NEWS

Canadian legends recall legendary music scene

Gordon Lightfoot and other local musicians got together in a music hall recently, not to perform together but to remember the places they and many other Canadian legends got their start performing: here in the Yorkville area.

TRAVEL STORIES: Jerry Gray, singer with the Travellers (best known for the Canadian version of This Land Is Your Land), brought his banjo to the unveiling.
TRAVEL STORIES: Jerry Gray, singer with the Travellers (best known for the Canadian version of This Land Is Your Land), brought his banjo to the unveiling.

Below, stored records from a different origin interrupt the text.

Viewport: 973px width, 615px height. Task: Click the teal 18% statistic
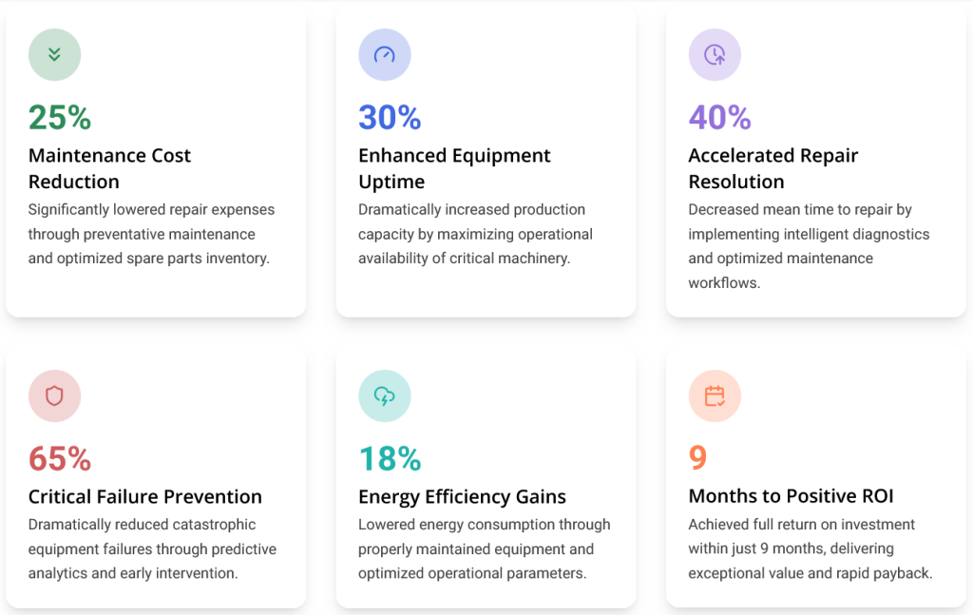390,458
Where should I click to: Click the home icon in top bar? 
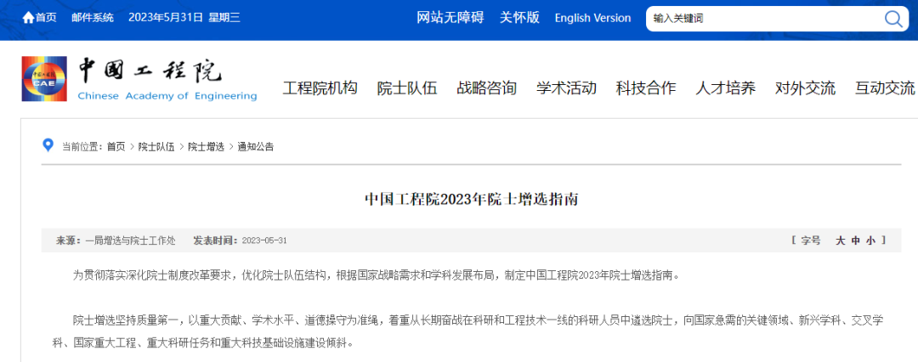[x=28, y=18]
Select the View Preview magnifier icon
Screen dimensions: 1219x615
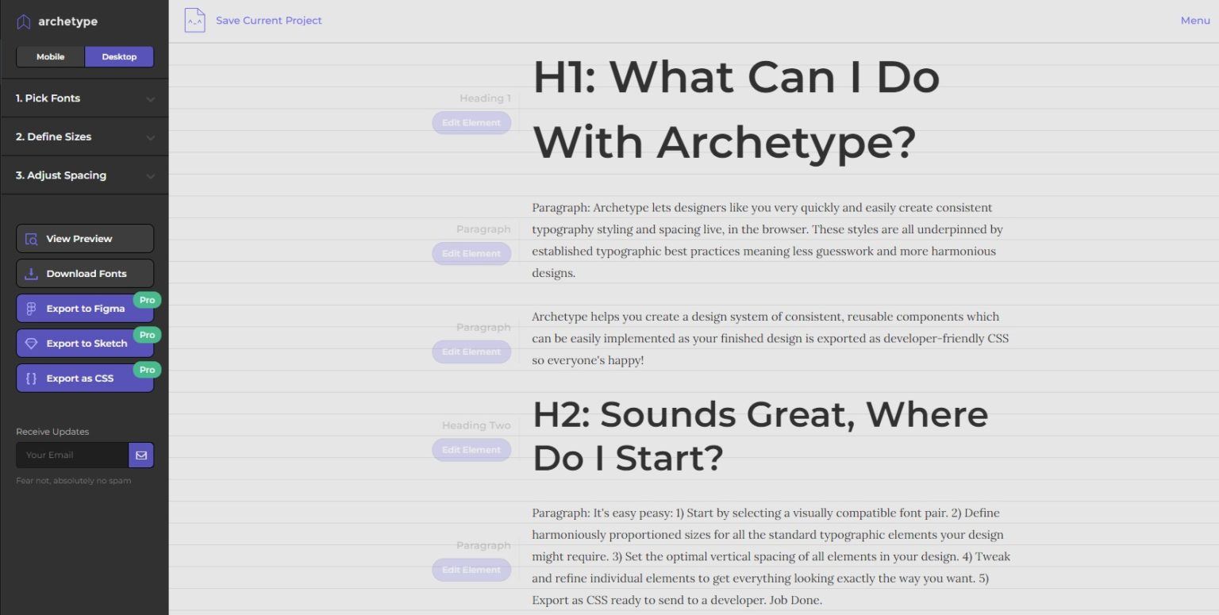pos(32,238)
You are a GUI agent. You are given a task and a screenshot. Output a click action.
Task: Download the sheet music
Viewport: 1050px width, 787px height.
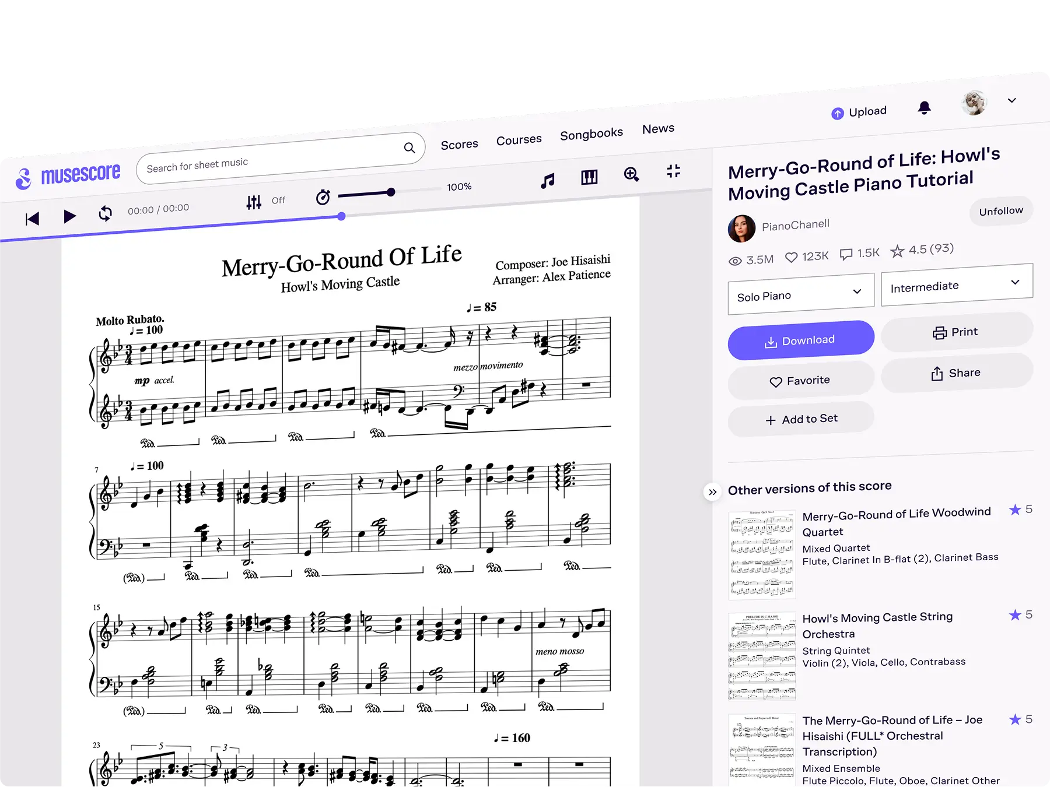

That’s the Yorkville of the 1960s and 1970s, an era when live music poured from clubs and coffeehouses with names like the Riverboat, the Purple Onion, the Mynah Bird, and the Penny Farthing — and from the Masonic Temple at Yonge Street and Davenport Road.

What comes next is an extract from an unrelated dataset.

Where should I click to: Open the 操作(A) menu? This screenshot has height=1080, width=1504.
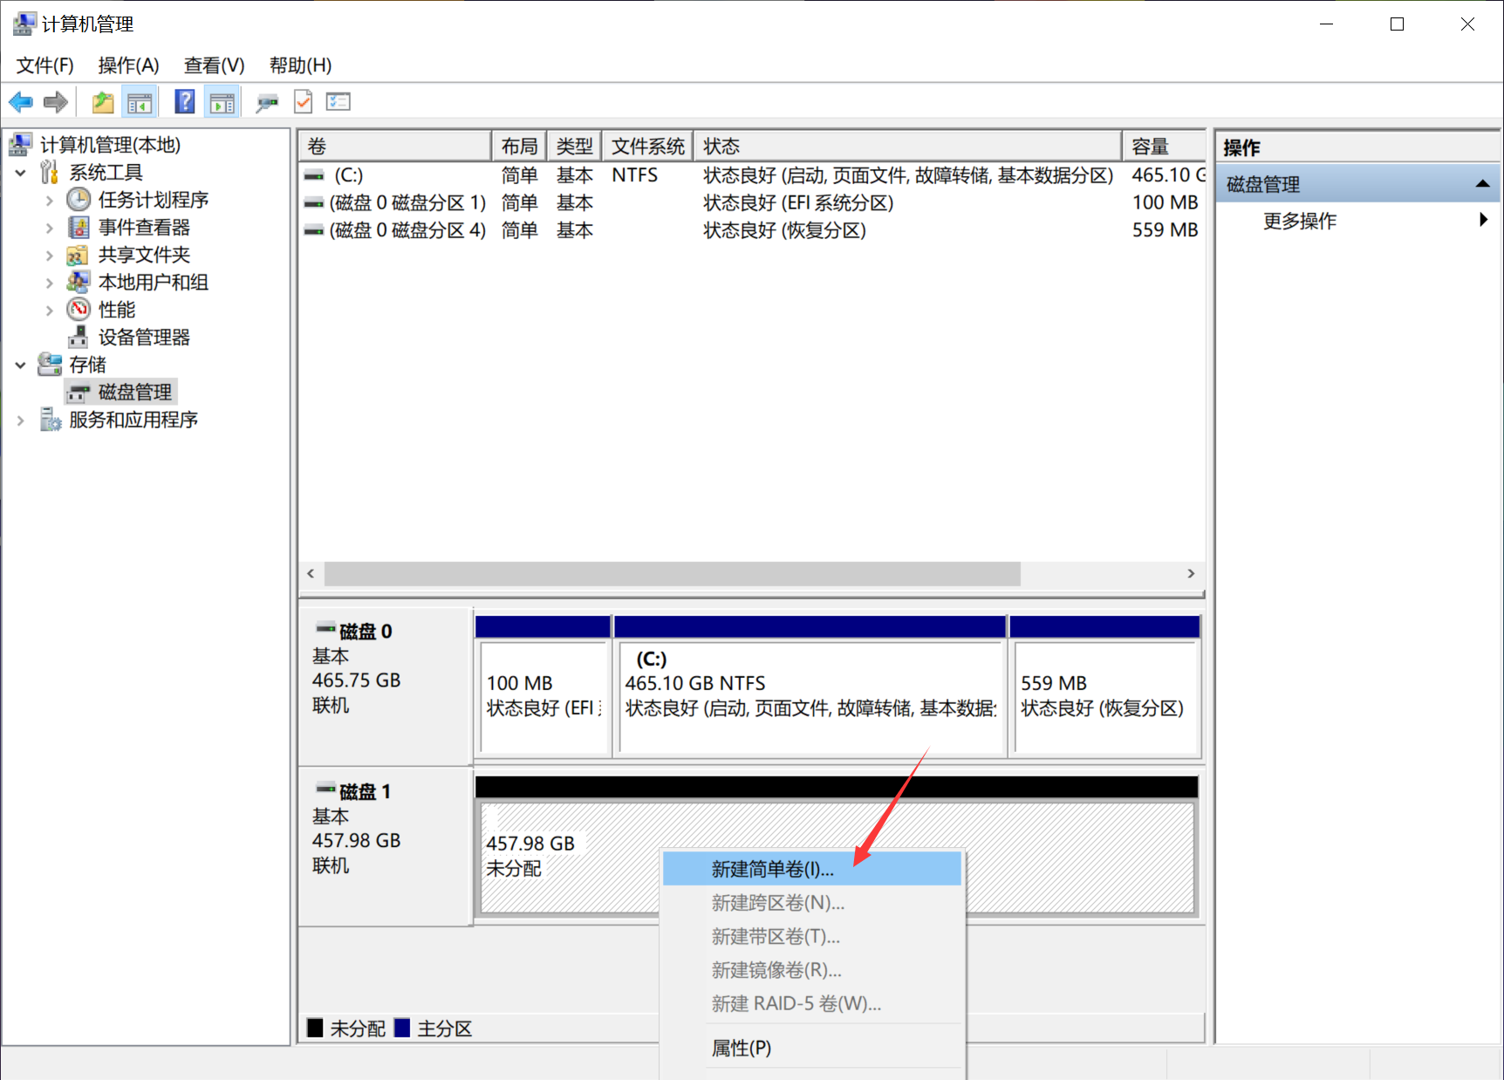pyautogui.click(x=128, y=65)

The veteran musicians gathered with music historians, politicians and 500 other guests at the Masonic Temple on May 6 to unveil Heritage Toronto plaques commemorating two music venues (Purple Onion and Penny Farthing) and Yorkville’s once-thriving music scene.

Lightfoot and Jerry Gray, banjo player and lead singer with the folk group The Travellers, recalled the era. The rhythm and blues band Luke and the Apostles performed.

IMG_0601
THE UNVEILING: The three heritage plaques commemorating the Yorkville music scene are uncovered to applause.